======== Supplied data

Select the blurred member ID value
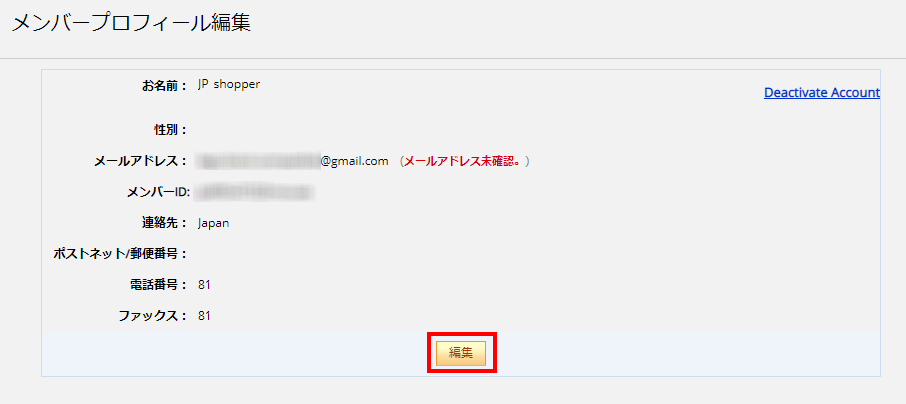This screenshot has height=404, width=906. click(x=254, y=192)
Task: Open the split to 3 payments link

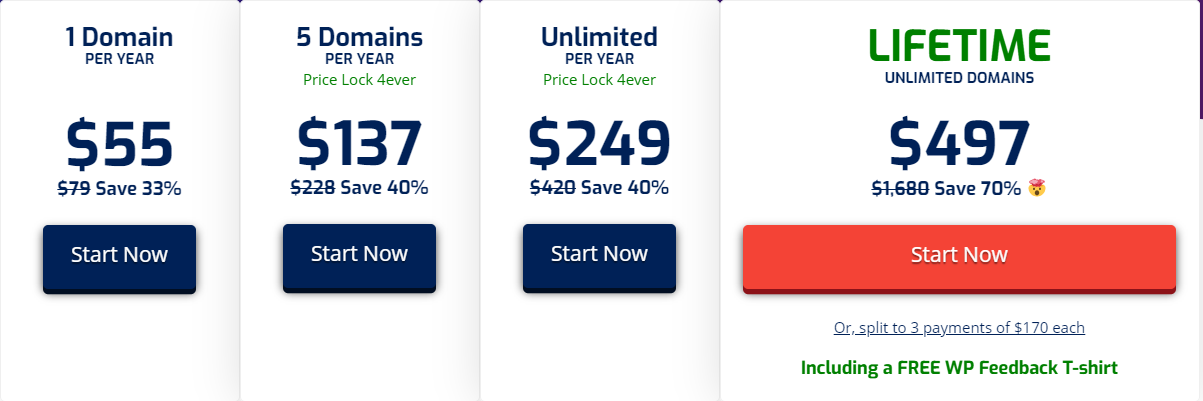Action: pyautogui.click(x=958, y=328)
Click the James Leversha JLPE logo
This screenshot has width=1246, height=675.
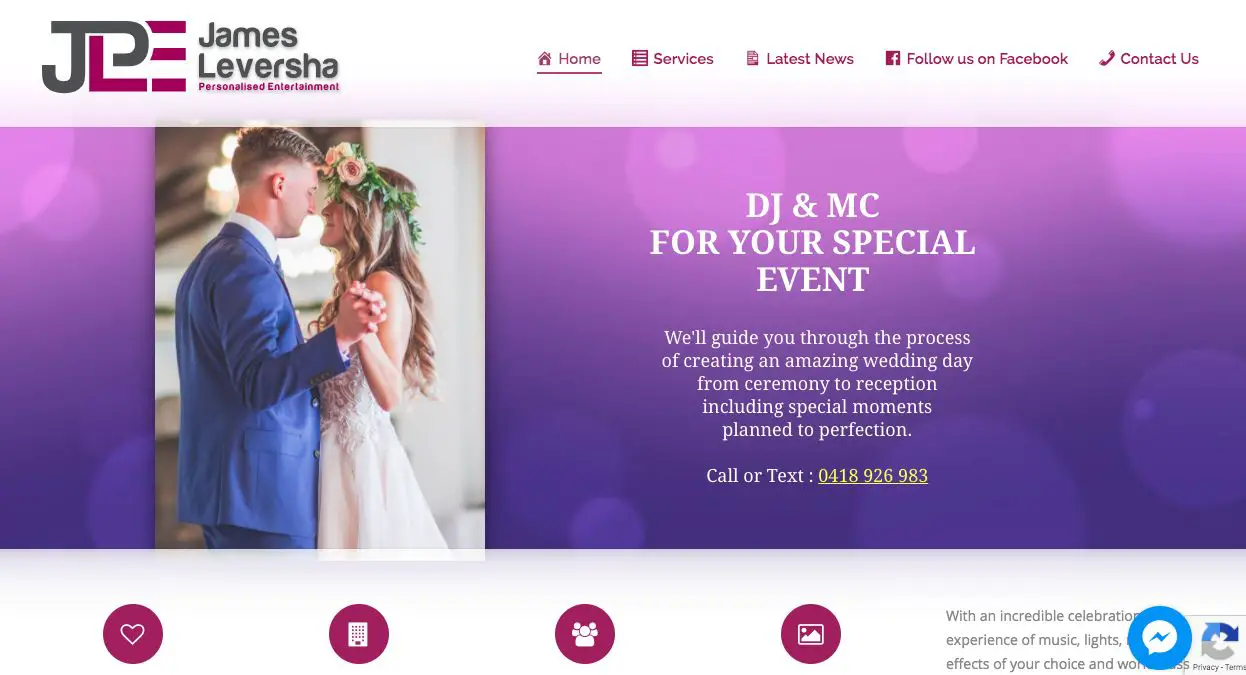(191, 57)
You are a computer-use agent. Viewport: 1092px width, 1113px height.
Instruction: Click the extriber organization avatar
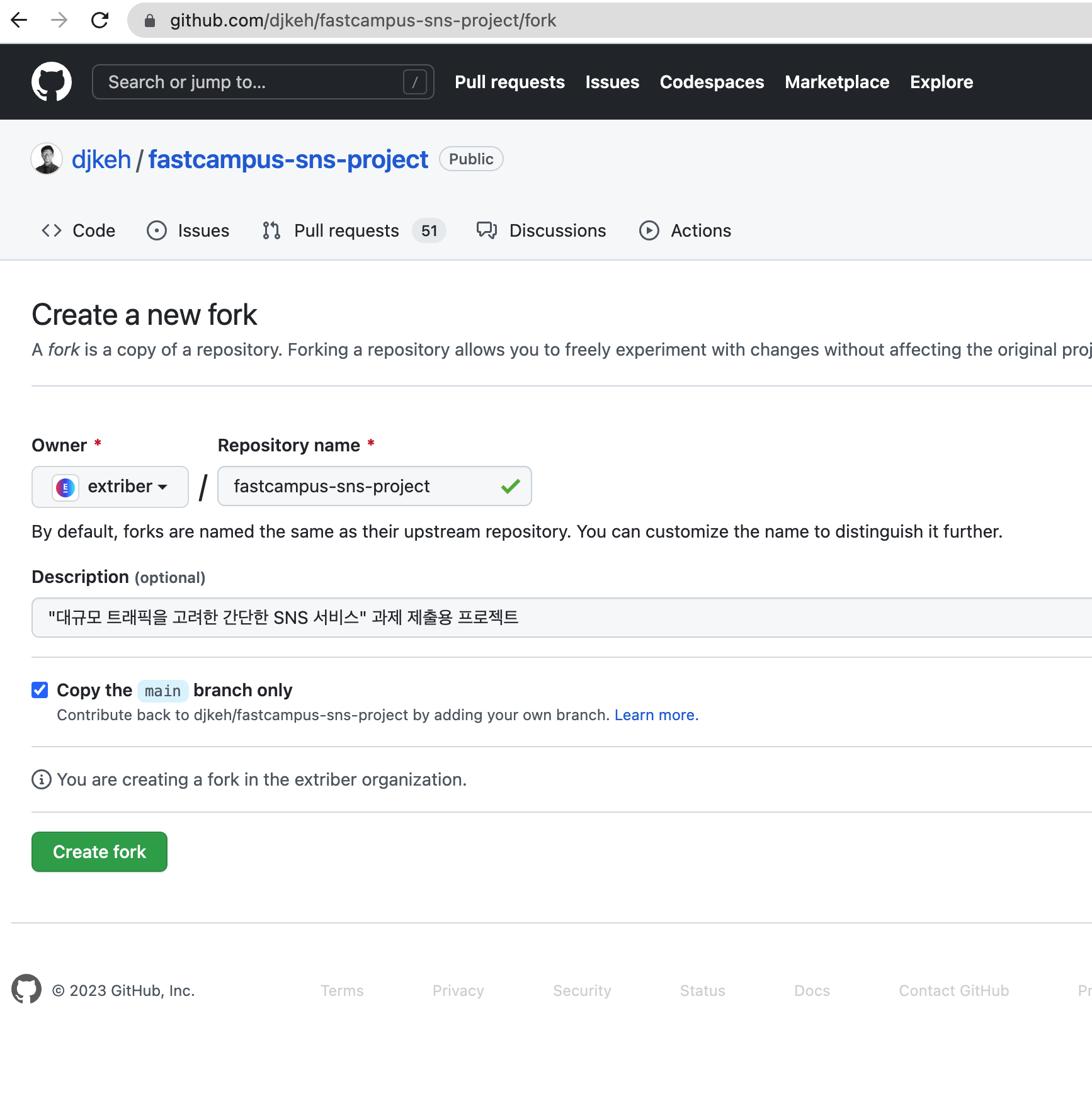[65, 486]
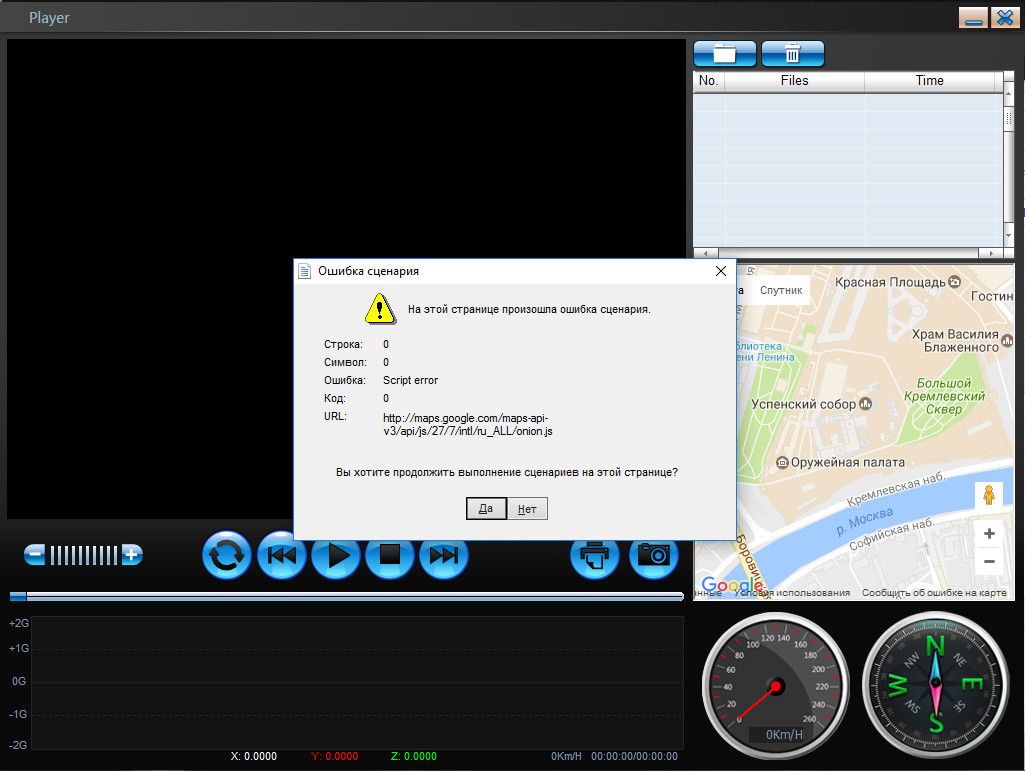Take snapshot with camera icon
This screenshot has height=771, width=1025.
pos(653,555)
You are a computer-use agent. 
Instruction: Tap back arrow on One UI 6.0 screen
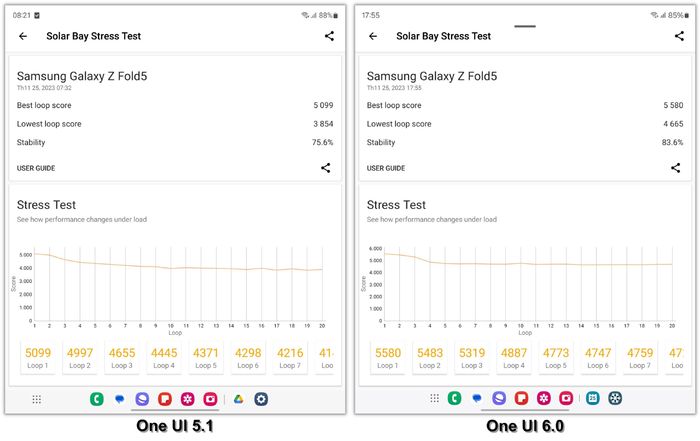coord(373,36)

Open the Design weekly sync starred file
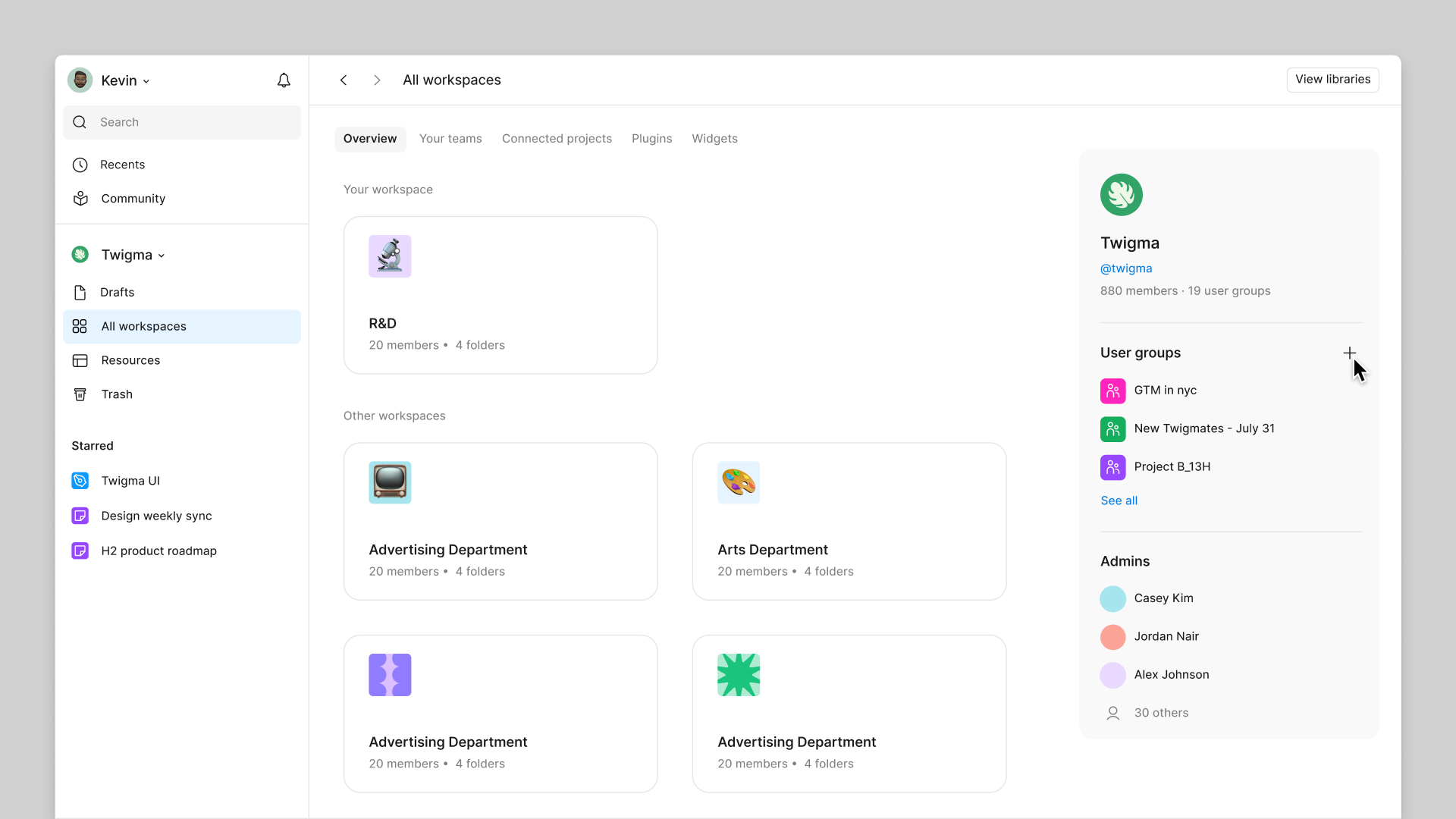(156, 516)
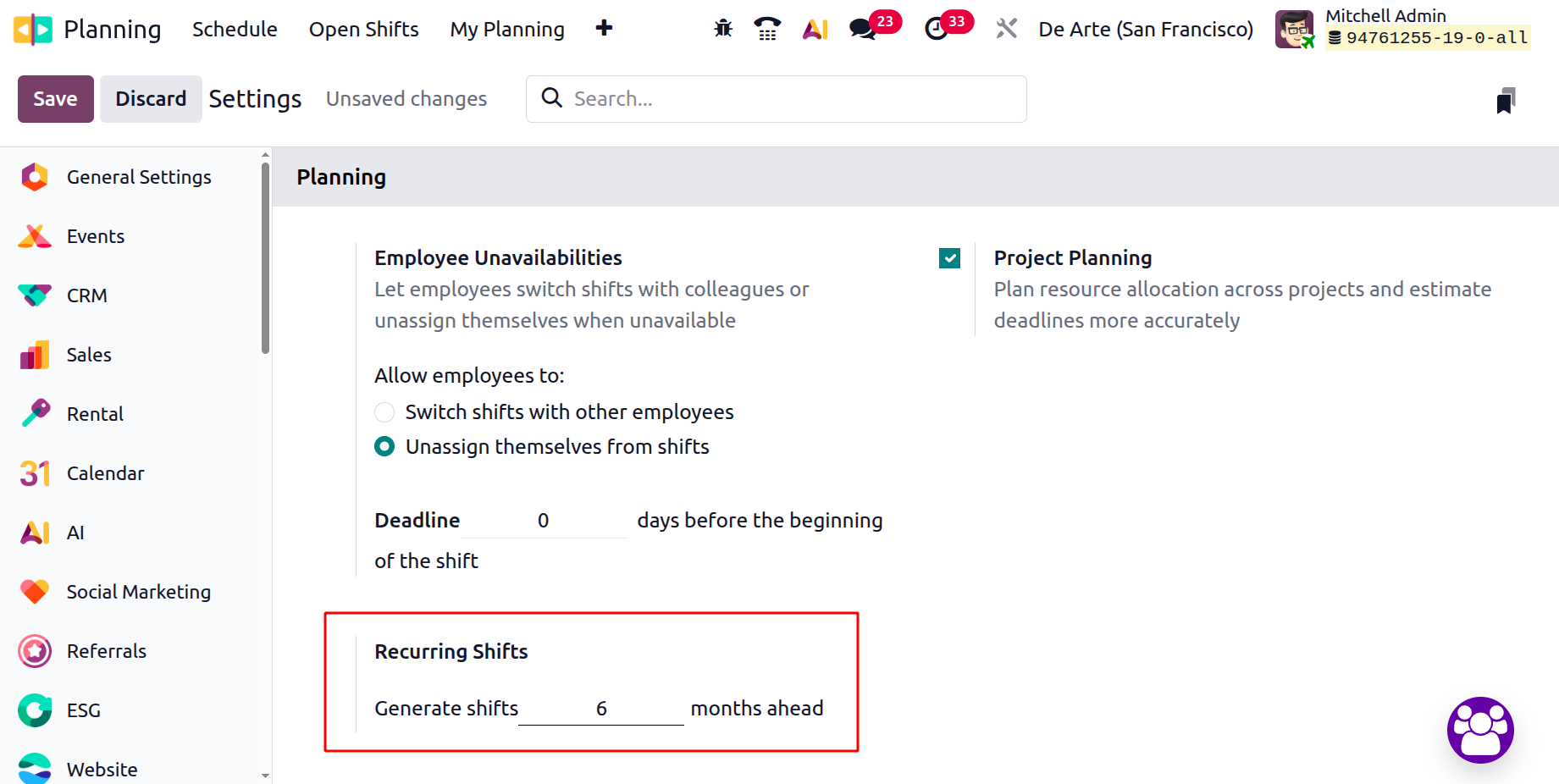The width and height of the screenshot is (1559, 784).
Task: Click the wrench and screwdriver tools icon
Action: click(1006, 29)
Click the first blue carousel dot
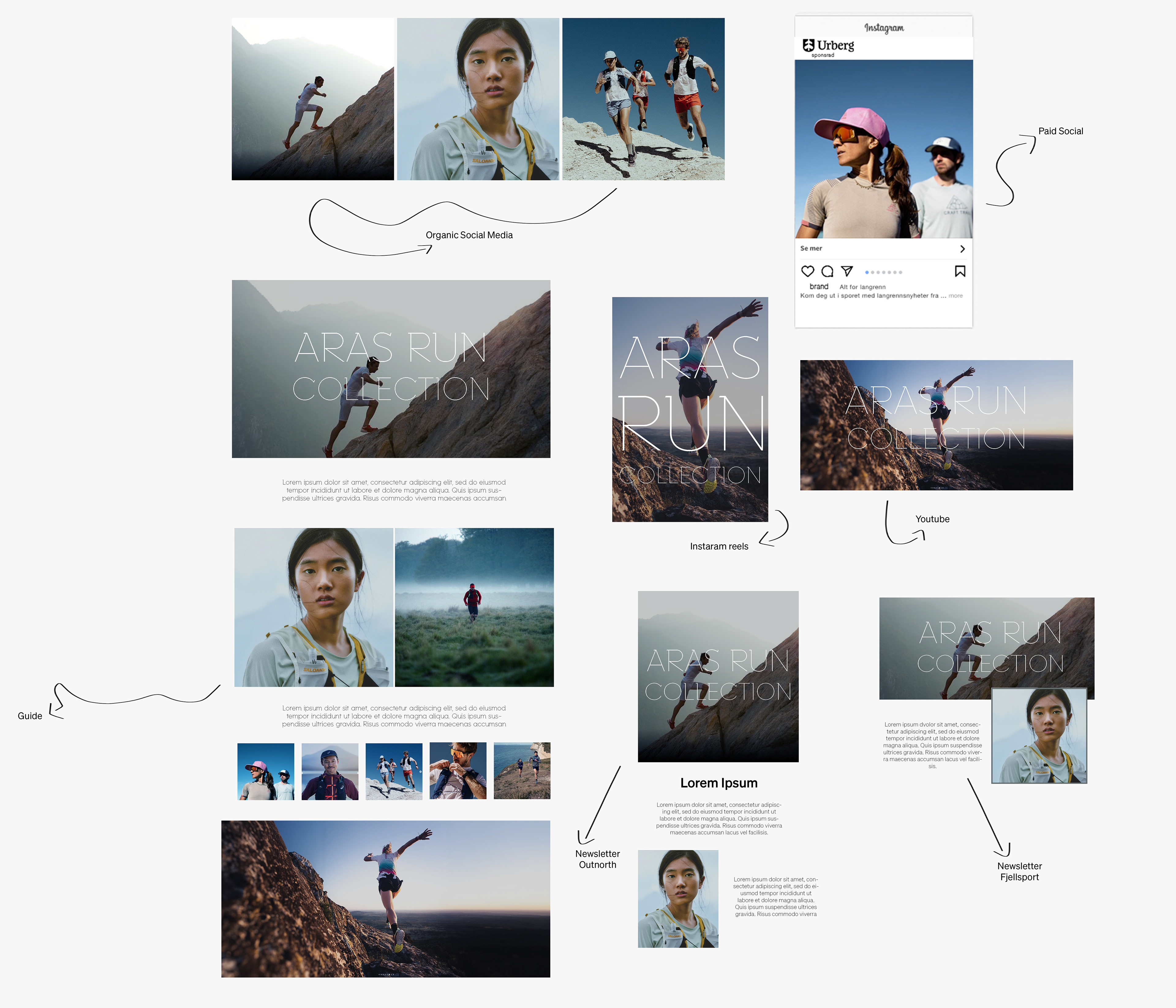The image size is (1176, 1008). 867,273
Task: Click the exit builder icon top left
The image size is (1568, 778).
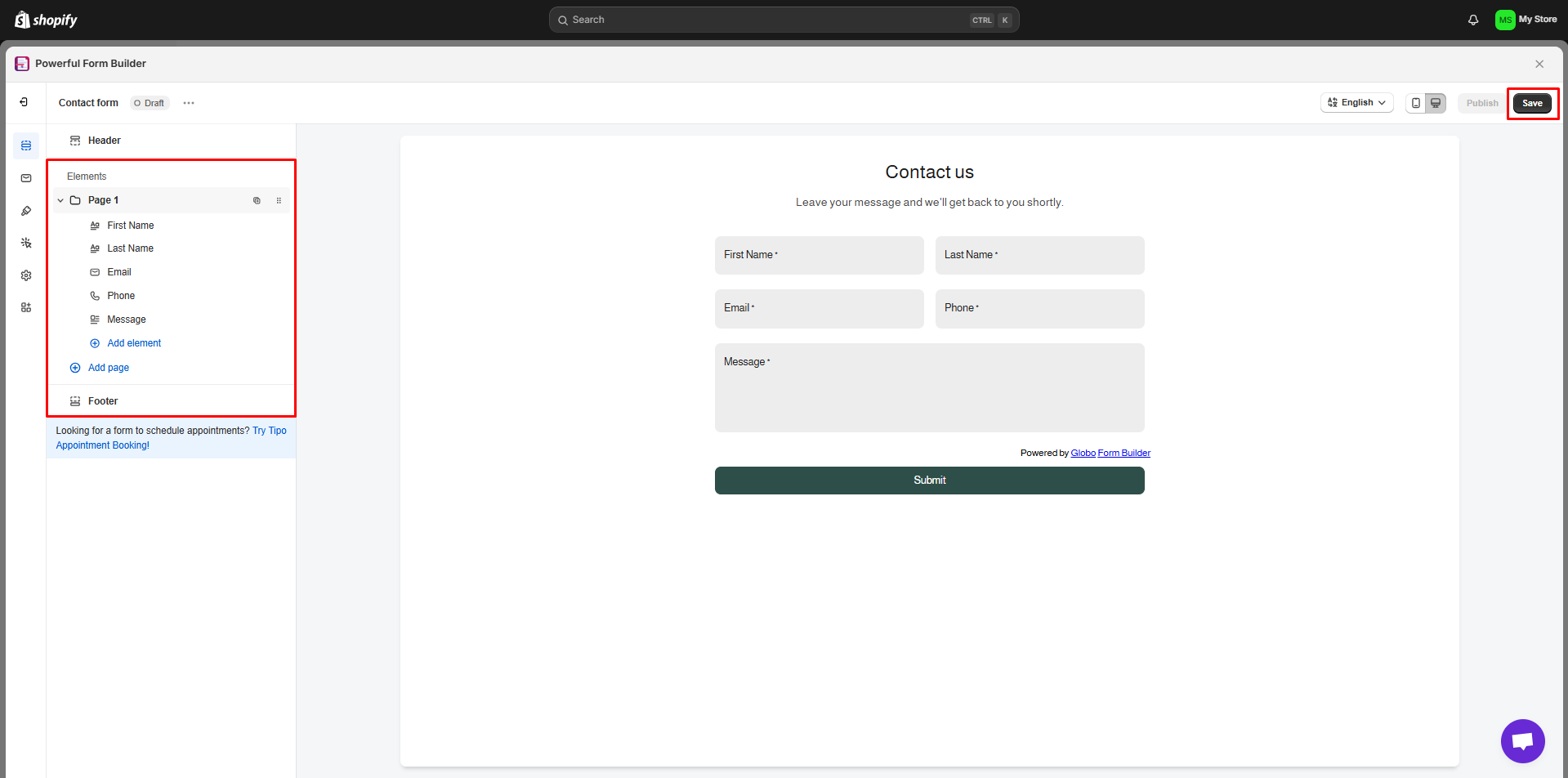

================

■ **The problem**
State how many of the lines above contain the word "Task".

■ **The output**
3